● WORK TO COMPLETE: Would you output all the data exactly as it stands?

● DATA FOR PROCESSING:
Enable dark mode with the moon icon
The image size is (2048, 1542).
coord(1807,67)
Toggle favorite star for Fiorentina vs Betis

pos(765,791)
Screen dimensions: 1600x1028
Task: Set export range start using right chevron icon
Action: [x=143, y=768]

● WRITTEN SOLUTION:
Enable dark mode with the moon icon
The image size is (2048, 1542).
coord(1807,67)
Toggle favorite star for Fiorentina vs Betis

pos(765,791)
Screen dimensions: 1600x1028
Task: Set export range start using right chevron icon
Action: [x=143, y=768]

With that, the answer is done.